The author has no significant financial interest or other relationship with the manufacturers of any products or providers of any service mentioned in this article.
1. Das P, Minsky BD: A watch-and-wait approach to the management of rectal cancer. Oncology (Williston Park). 2013;27:962-8.
2. Hassan I, Larson DW, Cima RR, et al. Long-term functional and quality of life outcomes after coloanal anastomosis for distal rectal cancer. Dis Colon Rectum. 2006;49:1266-74.
3. Parc Y, Zutshi M, Zalinski S, et al. Pre-operative radiotherapy is associated with worse functional results after coloanal anastomosis for rectal cancer. Dis Colon Rectum 2009;52:2004-15.
4. Duldulao MP, Lee W, Streja L, et al. Distribution of residual cancer cells in the bowel wall after neoadjuvant chemoradiation in patients with rectal cancer. Dis Colon Rectum. 2013;56:142-9.
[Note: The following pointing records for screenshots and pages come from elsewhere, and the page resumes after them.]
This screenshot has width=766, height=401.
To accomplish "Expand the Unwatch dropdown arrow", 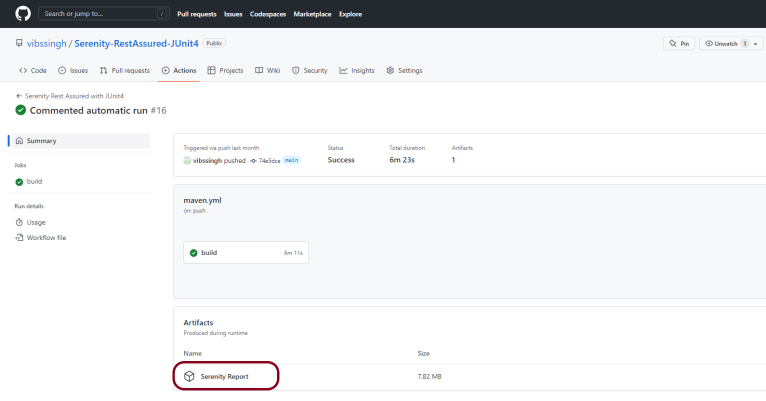I will [757, 44].
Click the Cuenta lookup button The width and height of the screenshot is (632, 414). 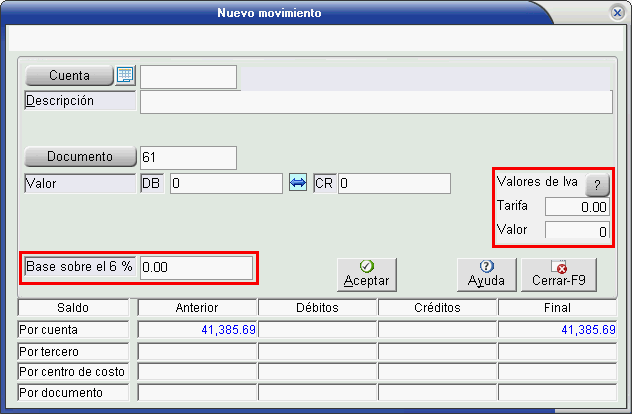coord(67,76)
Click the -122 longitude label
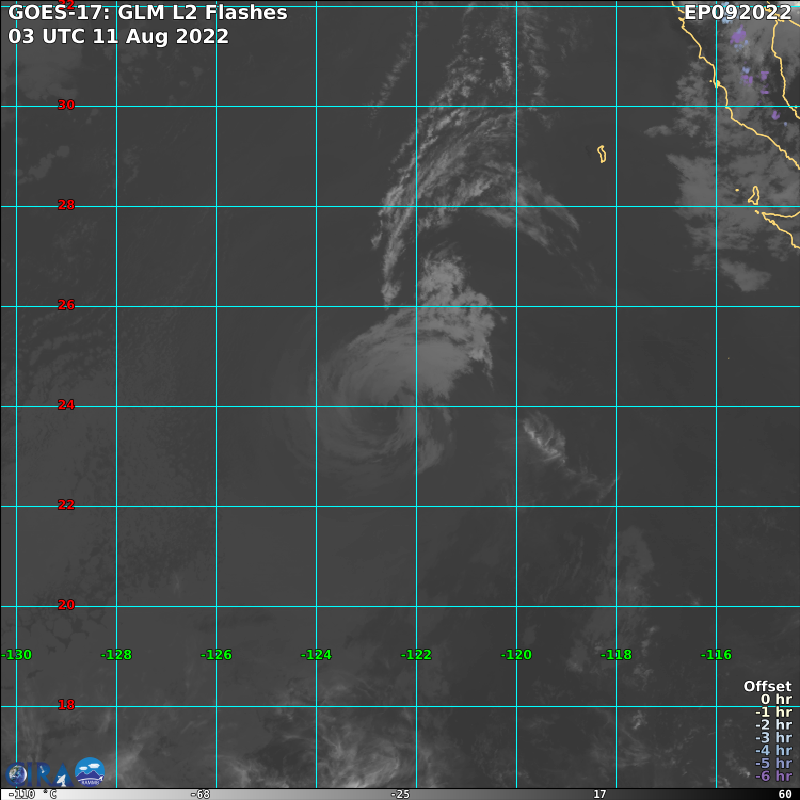This screenshot has width=800, height=800. 416,655
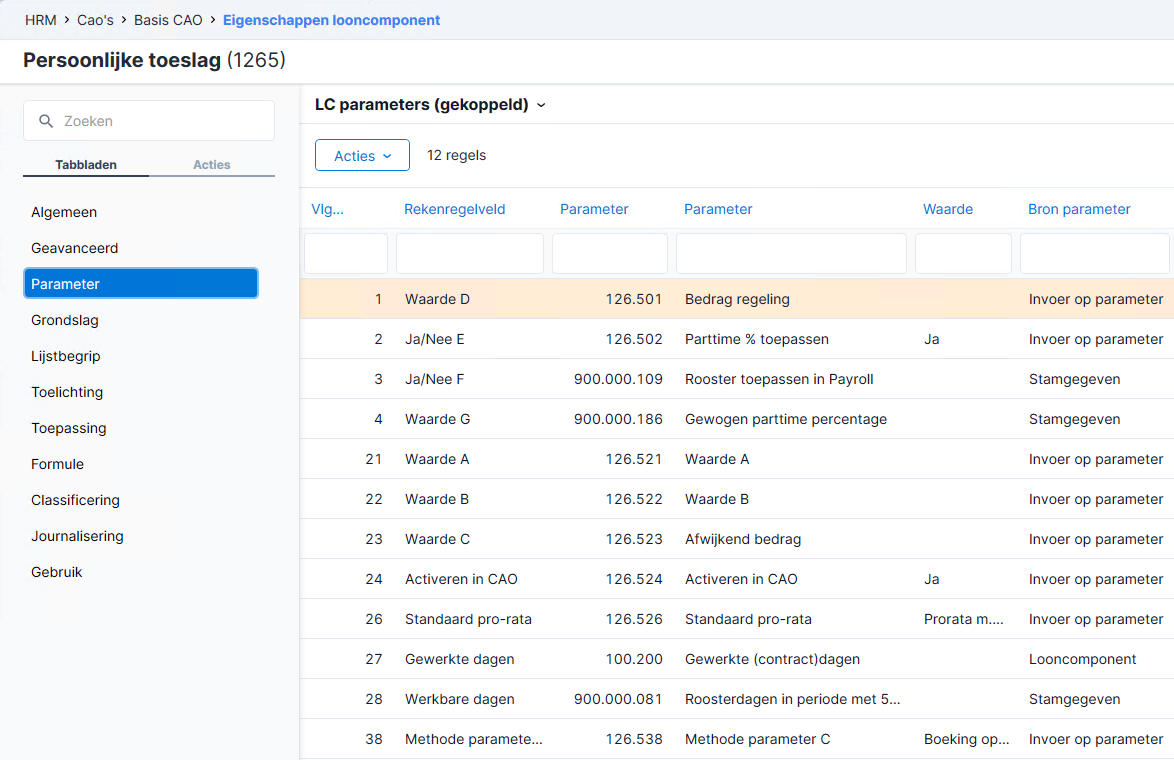The height and width of the screenshot is (760, 1174).
Task: Expand the LC parameters (gekoppeld) view chevron
Action: pos(541,106)
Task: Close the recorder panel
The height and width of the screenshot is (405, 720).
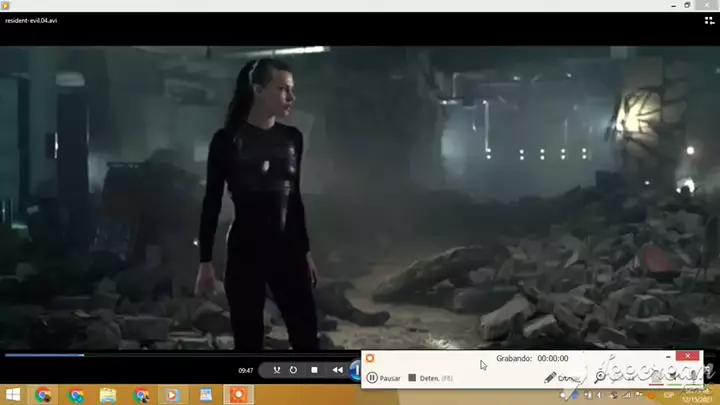Action: click(687, 356)
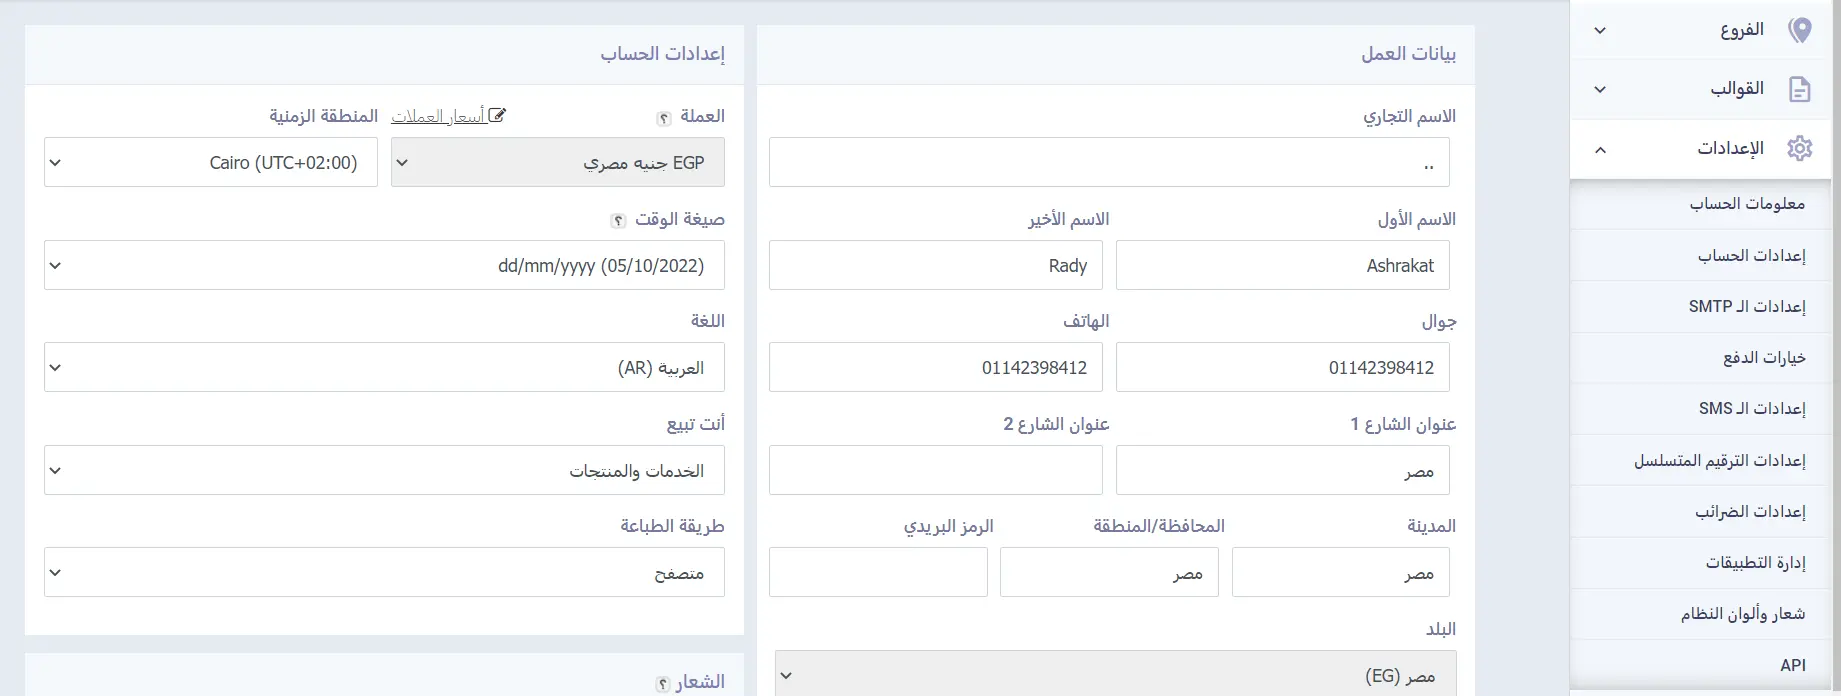Open the language العربية (AR) dropdown
This screenshot has height=696, width=1841.
pyautogui.click(x=384, y=367)
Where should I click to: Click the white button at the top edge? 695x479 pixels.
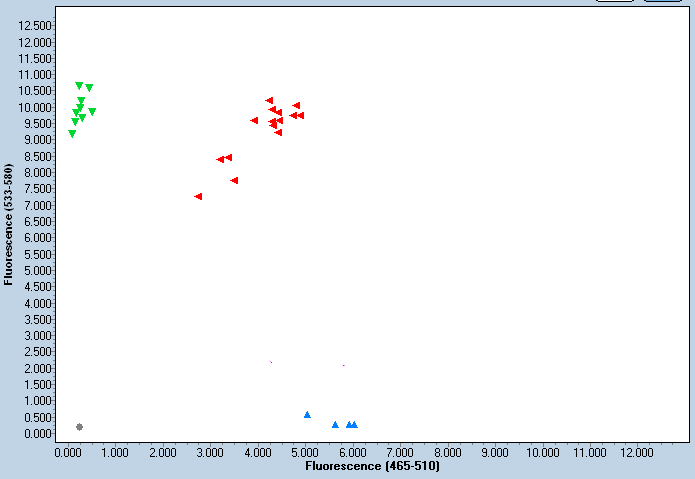point(614,1)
5. Perez RO, Pereira DD, Proscurshim I, et al. Lymph node size in rectal cancer following neoadjuvant chemoradiation-can we rely on radiologic nodal staging after chemoradiation ? Dis Colon Rectum. 2009;52:1278-84.
6. Kristiansen C, Loft A, Berthelsen AK, et al. PET/CT and histopathologic response to preoperative chemoradiation therapy in locally advanced rectal cancer. Dis Colon Rectum. 2008;51:21-5.